109.(幕間)護衛と情報収集の間で

 お嬢様はいつも無理難題を口にされる。だが叶えて差し上げると、それは嬉しそうなお顔で褒めてもらえた。時には、お仕置きとご褒美を同時にいただけることも。


「ミモザ国に現れた、予言の巫女の情報を集めてちょうだい。あとウサ耳王女の情報もよ」


 簡単そうに言いつけられたが、これは容易な任務ではない。シュトルンツ国の東に位置するミモザは、獣人の国家だった。人族でしかない俺が紛れ込めば、目立つ。お嬢様のために組織した影に、獣人は一人しかいなかった。

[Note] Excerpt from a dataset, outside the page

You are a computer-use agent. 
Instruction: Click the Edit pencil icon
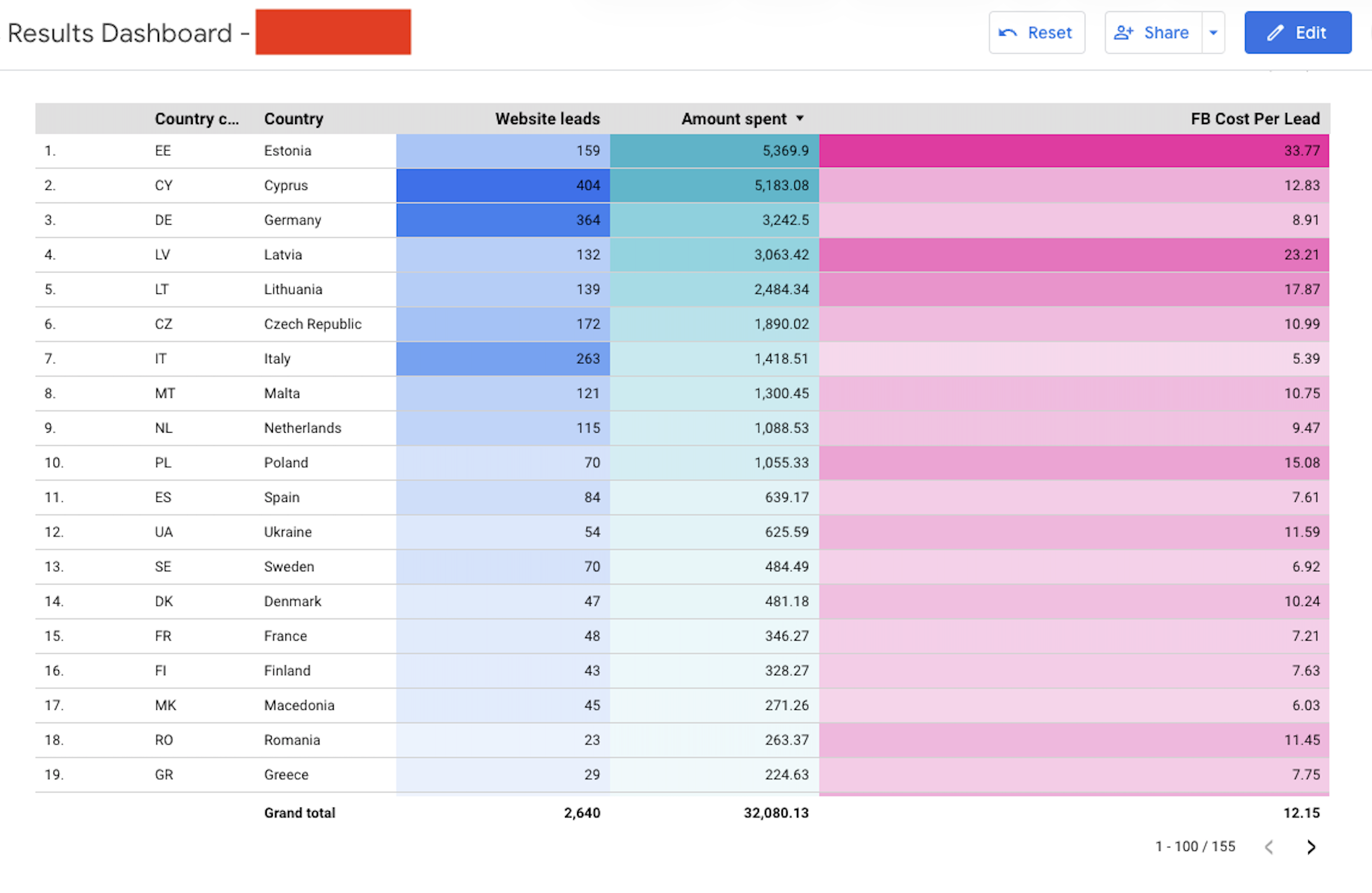tap(1275, 33)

 まだ未熟な彼に任せ、情報に不備があればマズい。出来れば3人は送り込みたいし、自分の目で確認するのが一番確実だった。獣人に擬態する方法を、考えなくてはならない。獣人の影を増やせたらいいが、すぐは無理なので諦めた。


 侵入したついでに、数人スカウトしたい。やはり自ら乗り込むしかなかった。お嬢様は国内の視察へ向かう。例年行われてきた視察で、危険はほぼないだろう。


「お嬢様、護衛はどうなさいますか」


「エルフリーデがいるし、騎士も10人ほど連れて行くわ。国内だからそれで足りるでしょう」


「ハイエルフは、同行しないのですか」


 魔法で保護してもらえると思ったが、甘かったか。やはり影を置いていくべきではないか。迷いが生まれた。


「リュシアンは後で合流よ。小国の民は穏やかだから、暴動の心配もないわ。東方騎士団も活用するから心配しないで」


 俺の用意したお茶を躊躇いなく飲むお嬢様は、穏やかに微笑む。何も懸念や心配は感じられなかった。俺の考えすぎか。


 実際、小国の民は穏やかで争いを嫌う。故に、過去は獣人達に領地や作物を蹂躙されようと、ひたすら耐えて忍んだ。最後は大国に守ってもらう手段を選び、最後まで剣を手にしなかった農耕民族だった。彼らが蜂起する心配はしない。


「事前調査に何かあったの?」


「いえ。小国の民であった者達に変化はありません」


 定期的な視察は狙われやすい。そのため小国の民だけでなく、国内の貴族達の動向も調査させた。反逆や謀略を匂わせる異常はない。その兆候も見当たらなかった。


 ここまで材料が揃っていて、それでも安心は出来ない。気高く美しいお嬢様のお側を離れるなら、警戒しすぎることはないのだから。


「なら、ミモザの調査をお願いね。あなたの情報が一番信用できるの」


 示された信用という言葉に、俺は心が浮き立った。お嬢様の明晰な頭脳は、緻密な戦略を立てる。その基礎になる情報でお役に立てたことは、身に余る光栄だった。新たな情報を持ち帰り、お嬢様の新たな手腕を目の当たりにしたい。


「畏まりました。必ずやご満足いただける結果をお持ちいたします」


 ゆっくり頭を下げた。この傲慢が、のちに俺の後悔となった。